El biministro de Interior y Segegob, Claudio Alvarado, abordó el debate sobre la reforma de seguridad del Gobierno en el Senado, defendiendo que el Estado "tiene que tener herramientas que permitan combatir eficazmente a esos grupos organizados, que además son de carácter transnacional".
En Mesa Central de Canal 13, el jefe de gabinete de La Moneda especificó que para el estado de excepción constitucional, el Presidente de la República "tiene que regirse con lo que establezca esa ley orgánica constitucional".
"Aquí la posibilidad de hacer lo que se estime conveniente no existe. Si hablamos de interceptaciones telefónicas, por ejemplo, que ha sido cuestionado, claramente que no se trata de intervenir los teléfonos de todas las personas que están en esa comunidad. Se harán específicamente en sectores delimitados por un tiempo preciso y con la orden de un tribunal", dijo.
De tal modo, aseveró que "la reforma genera solamente las directrices, la habilitación para la ley. Entonces, la verdadera discusión de cómo se ejerce el estado de excepción, es la ley orgánica constitucional. Y para eso está el parlamento".
En cuanto a si la reforma debería tramitarse en paralelo a la ley orgánica, Alvarado apuntó que "puede ser una opción. Aquí lo que interesa, es de que existe un Poder Ejecutivo que fue elegido democráticamente; existe un problema social que es tremendo", por tanto, "un gobierno responsable tiene que procurarse los instrumentos y las herramientas para hacer frente a esa nueva realidad".
"¿Qué propone? Una reforma constitucional. ¿Cómo se ejerce? ¿Cómo se aplica? De acuerdo a una ley orgánica constitucional", subrayó.
Por lo demás, reparó que "se ha hablado mucho de que faltó discusión prelegislativa. Yo entiendo perfectamente, pueden haber parlamentarios que tienen mayor inquietud, que quieren incidir más antes de que se ingrese el proyecto al Congreso Nacional, pero, en definitiva, nosotros trabajamos la reforma, se ingresa al Congreso, y ahí no se agota la discusión legislativa; se inicia la discusión legislativa".
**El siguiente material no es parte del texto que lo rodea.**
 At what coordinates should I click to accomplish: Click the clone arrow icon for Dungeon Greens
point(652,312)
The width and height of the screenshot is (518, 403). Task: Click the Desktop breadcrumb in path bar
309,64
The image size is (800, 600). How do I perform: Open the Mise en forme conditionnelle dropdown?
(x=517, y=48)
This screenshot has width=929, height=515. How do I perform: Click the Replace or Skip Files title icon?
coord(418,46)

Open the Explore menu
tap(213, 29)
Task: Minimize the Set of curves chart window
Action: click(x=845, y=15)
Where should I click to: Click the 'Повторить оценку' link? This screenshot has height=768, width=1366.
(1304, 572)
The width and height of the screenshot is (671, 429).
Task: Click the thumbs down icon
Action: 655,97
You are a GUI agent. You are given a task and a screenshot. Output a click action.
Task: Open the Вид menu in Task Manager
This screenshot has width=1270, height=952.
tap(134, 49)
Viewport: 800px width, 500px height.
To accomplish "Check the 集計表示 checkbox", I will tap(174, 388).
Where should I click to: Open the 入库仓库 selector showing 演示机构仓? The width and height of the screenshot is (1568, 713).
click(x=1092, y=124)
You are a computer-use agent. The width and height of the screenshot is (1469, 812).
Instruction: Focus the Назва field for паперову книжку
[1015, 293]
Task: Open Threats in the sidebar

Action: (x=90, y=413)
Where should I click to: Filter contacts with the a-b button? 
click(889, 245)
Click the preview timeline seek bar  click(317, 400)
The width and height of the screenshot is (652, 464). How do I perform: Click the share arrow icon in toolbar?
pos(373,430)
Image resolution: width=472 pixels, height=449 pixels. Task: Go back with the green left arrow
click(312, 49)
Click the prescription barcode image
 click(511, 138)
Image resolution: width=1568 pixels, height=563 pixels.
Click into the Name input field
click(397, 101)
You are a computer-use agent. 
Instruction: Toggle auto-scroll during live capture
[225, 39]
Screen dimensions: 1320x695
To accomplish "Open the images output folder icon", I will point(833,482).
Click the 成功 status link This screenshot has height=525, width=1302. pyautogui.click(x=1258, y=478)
Consultado si el Gobierno estaría dispuesto a retirar el proyecto y reingresarlo con otra redacción, la autoridad advirtió que "eso sería absurdo, porque en el Congreso, una reforma constitucional, los parlamentarios tienen iniciativa sobre la misma. Por lo tanto, todas las indicaciones, todos los mejoramientos, todos los perfeccionamientos, se pueden hacer sobre este mismo proyecto".
"Hoy día esto va a volver la sensatez y la racionalidad, porque aquí nadie quiere que el Estado tenga potestades absolutas para hacer y decidir sobre lo que quiera", añadió, asegurando que "este gobierno jamás va a promover una norma o una iniciativa, para estar por sobre el marco constitucional, jurídico, legal, vigente en nuestro país".
Bajo esa consideración, descartó que la reforma tenga tintes autoritarios. "No puede ser autoritario cuando un gobierno es elegido democráticamente, que tiene un problema real, que es el crimen organizado, que lo sufren gran parte de los chilenos", insistió.
"Ironía" de subsecretario Guerrero
Requerido por las declaraciones del subsecretario de Prevención del Delito, Gonzalo Guerrero, en El Mercurio, al apuntar a las "cirugías de belleza", como el tipo de prestaciones de salud que el gobierno no está dispuesto a habilitar para condenados por delitos relativos al crimen organizado y el terrorismo, Alvarado tildó el ejemplo como una "ironía".
"Lo que estamos señalando acá son dos cosas. Todos los derechos fundamentales que están garantizados para las personas en la Constitución, sus derechos básicos, se mantienen. Lo que estamos diciendo simplemente, y colocándolo al debate público, es sí es conveniente que una persona que decidió libremente incorporarse a una banda de crimen organizado, que extorsiona, que violan personas, que copan territorios, que matan, (...) si estamos dispuestos, con financiamiento de plata de todos los chilenos, otorgarle otros beneficios sociales", expuso.
Y comentó que "Gonzalo Guerrero es un extraordinario profesional, abogado y constitucionalista, con estudios en el extranjero, y al leer esa frase, a mí no me queda otra explicación que la ironía, porque él tiene los argumentos suficientes", añadió.
Con todo, insistió en que "hagamos el debate, hagamos una discusión, El Congreso dirá: 'estamos de acuerdo', 'estamos en desacuerdo'".